This is the first of a projected three volumes on the economic history of Uruguay, its coverage extending from 1700 to 1860. Subsequent volumes will treat the periods 1860-1956 and 1956-1985. The aim, of this first part at least, is modest: “to give a concise overall view of the evolution of the national economy based on the abundant available information that has resulted from researches carried out in the last 35 years, resorting to primary source materials only where the existing historiography has left significant gaps” (p. 13).

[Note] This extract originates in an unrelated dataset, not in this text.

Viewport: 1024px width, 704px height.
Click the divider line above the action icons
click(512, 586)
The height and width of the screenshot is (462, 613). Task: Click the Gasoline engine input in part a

The treatment of the colonial and early independence periods is broadly similar in organization, with chapters on population, land and property, livestock production, the monetary system, and the relationships of production. Except in the last of these, the text is frequently overburdened with factual material whose significance is not always clear. There are chapters also on the intervening revolutionary period and on trade, transport, and public finance in the final part. The authors acknowledge their dependence on the work of Juan Pivel Devoto, Lucía Sala de Tourón, Nelson de la Torre, Julio Rodríguez, Aníbal Barrios Pintos, José Pedro Barrán, Benjamín Nahum, and others. Clearly the book has no pretension to be much more than a work of synthesis. As a convenient introduction to a period that has attracted relatively little attention, it will undoubtedly prove useful, though a more thorough appreciation of the need in a work like this for full and precise attributions to secondary sources would have enhanced its value.